A Trieste Joyce è stato un docente di buona reputazione, molto stimato e ricercato già prima della sua partenza per Roma. Così ritorna a Trieste e trova le sue vecchie conoscenze. E proprio nel 1907 accade un evento improbabile: il brillante docente di inglese e autore emergente, poi di fama mondiale, adesso a 25 anni, incontra un autore triestino, 20 anni più vecchio di lui, che si chiama Ettore Schmitz, il quale sotto il nome di Italo Svevo ha pubblicato due romanzi in italiano nel 1892 e 1898, “Una vita” e “Senilità”, ambedue con scarso successo.
L’incontro fortuito dei due personaggi è certamente un evento improbabile, ma dato il numero di abitanti (Trieste nel 1907 ha circa 187 mila abitanti) non così sorprendente. Svevo è un classico esempio della biculturalità mitteleuropea di Trieste, parla sia tedesco che italiano (il suo italiano però viene spesso snobbato per il suo dialetto triestino). Nel 1907 Svevo è un uomo d’affari, è un “ex scrittore”, che infatti si mette in contatto con Joyce per migliorare il suo Business English. All’inizio si parla di lezioni a domicilio. Ma passo passo fra i due letterati si sviluppa una profonda amicizia; ambedue consapevoli che non si può separare la vita dalla letteratura. I due hanno tante cose in comune, tante storie e tanta storia da condividere. L’uomo d’affari Svevo, a causa del suo contatto con Joyce, riceve una vera e propria scossa che porta ad una rinascita dell’autore Svevo. Oggi Svevo è considerato uno dei più importanti autori italiani del ventesimo secolo. Secondo la leggenda (originata da Stanislaus Joyce, fratello di James, anche lui trasferito a Trieste) questa scossa è stata originata dalla lettura ad alta voce da parte di James Joyce del suo racconto The Dead (scritto nel 1907 a Trieste) ai commossi coniugi Svevo nell’autunno 1907. Poco dopo Svevo si presenta ad uno stupito Joyce con due copie dei suoi romanzi del 1892/98. E Joyce rimane senza parole al confronto dell’alta qualità letteraria di queste opere.

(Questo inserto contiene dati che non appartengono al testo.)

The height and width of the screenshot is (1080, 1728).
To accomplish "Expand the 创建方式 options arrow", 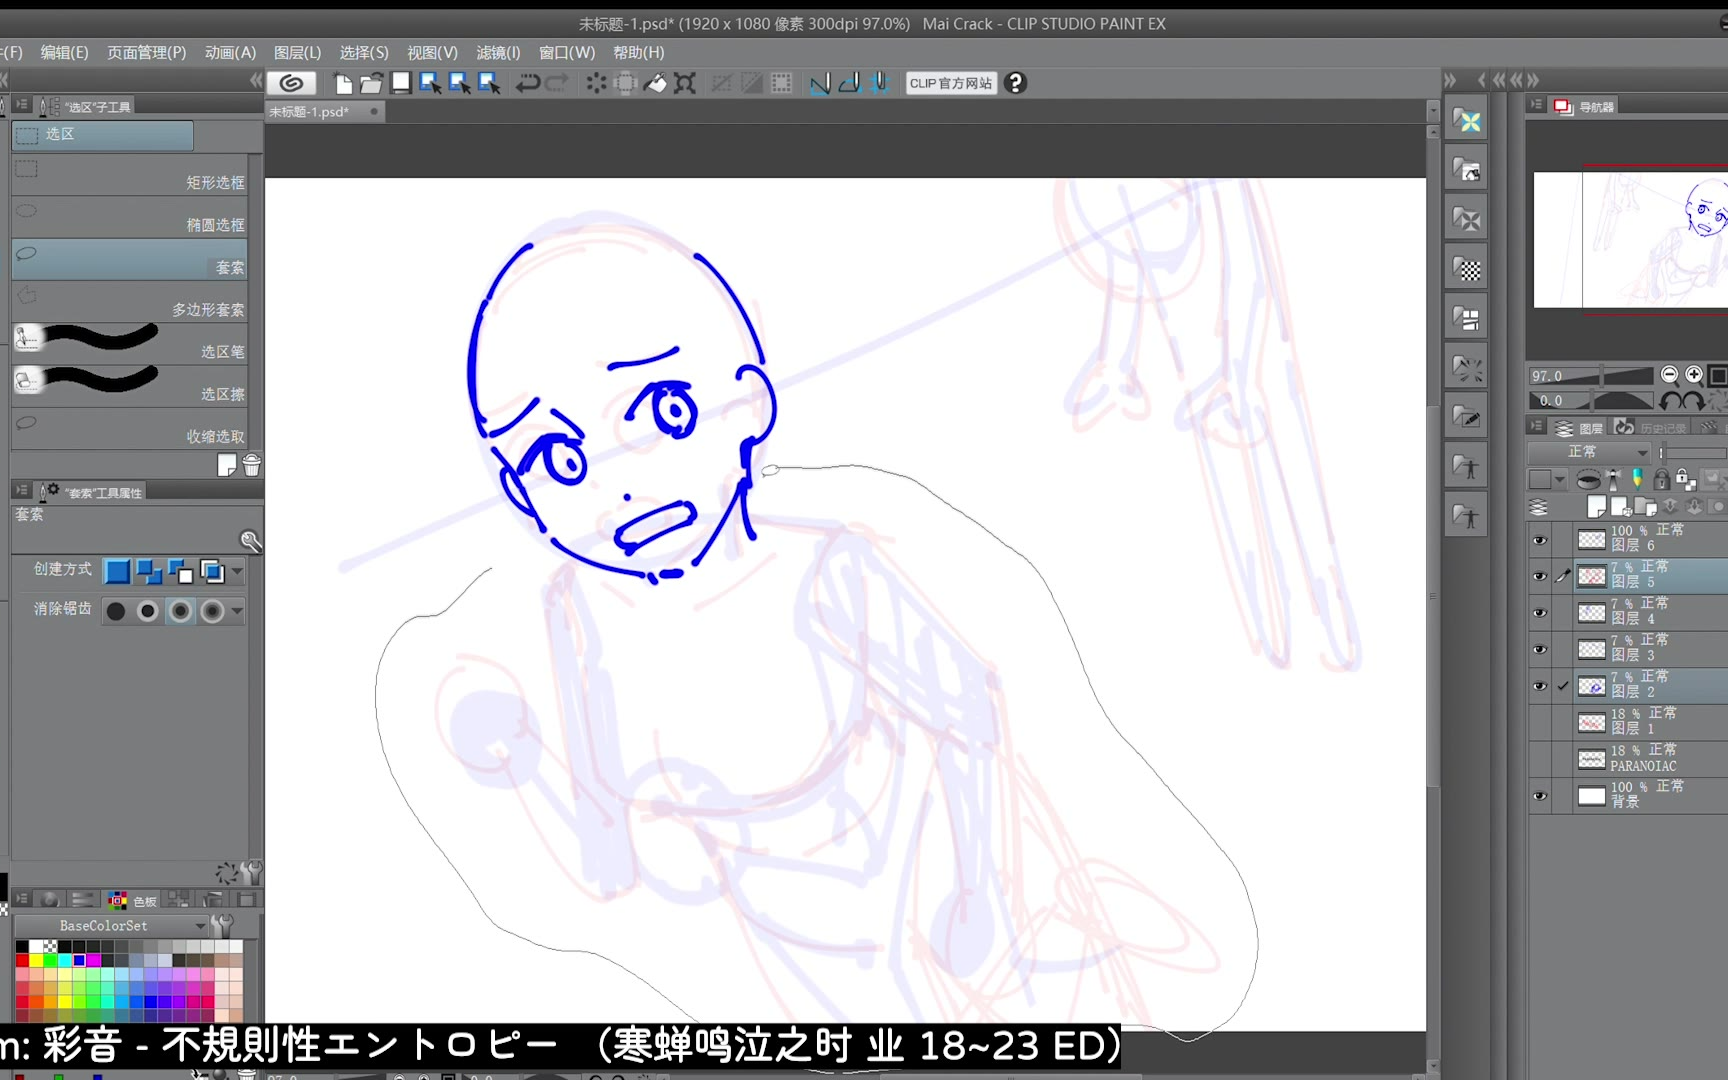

The beginning of a beautiful friendship
Questo incontro di Joyce e Svevo è “the beginning of a beautiful friendship”, amicizia fondata su una profonda affinità e grande affetto tra i due personaggi. L’anglista e traduttore Enrico Terrinoni (autore della recente nuova edizione bilingue dell’Ulisse di Joyce) nel 2023 ha dedicato un libro al periodo 1906 – 1915, anni nei quali Joyce e Svevo hanno vissuto a Trieste: “La vita dell’altro. Svevo, Joyce: Un’amicizia geniale.” [Bompiani]. Il libro non parla solo di due scrittori ma offre un dettagliato sguardo sulla società triestina di questi anni. Terrinoni parla di tutto questo sempre correlando, allineando vita e letteratura dei due autori in una comparativa biografia intellettuale, ampliando la “fascia oraria” oltre il 1915. Parla delle numerose connessioni delle due famiglie a Trieste, delle mutuali citazioni, delle delusioni e esigenze di una vita d’autore, dei dolori, traumi, amori, della gelosia, dei vizi, parla di alcuni (qualche volta repugnanti) difetti caratteriali di Joyce e Svevo, parla di come la città di Trieste e Svevo si sono infiltrati nell’opera di Joyce. Tra le altre cose, una parte di Svevo si trasforma in Leopold Bloom, mentre Joyce diventa parte del personaggio Stephen Dedalus nell’Ulisse.
Svevo e Joyce a Trieste
Con la prima guerra mondiale l’”enemy alien” Joyce deve lasciare Trieste nel 1915 per Zurigo. Ritorna brevemente a Trieste nel 1919, ma la Trieste che a lui è sempre piaciuta non c’è più. Non c’è più la “fauna umana variegata”, il carattere multilinguistico, multietnico. Trieste fra il 1900 e il 1910 è cresciuta da 135 a 230 mila abitanti; ma con la fine della Mitteleuropa, sin dal 1915 Trieste diventa sempre più periferia. Nel 1918 il fascismo è già ante portas. Per Trieste comincia una lunga discesa fino ad oggi (circa 200 mila abitanti). Nel 1920 Joyce si trasferisce a Parigi dove vivrà per i prossimi vent’anni. Nel1922, a Parigi, esce il suo “Ulisse”.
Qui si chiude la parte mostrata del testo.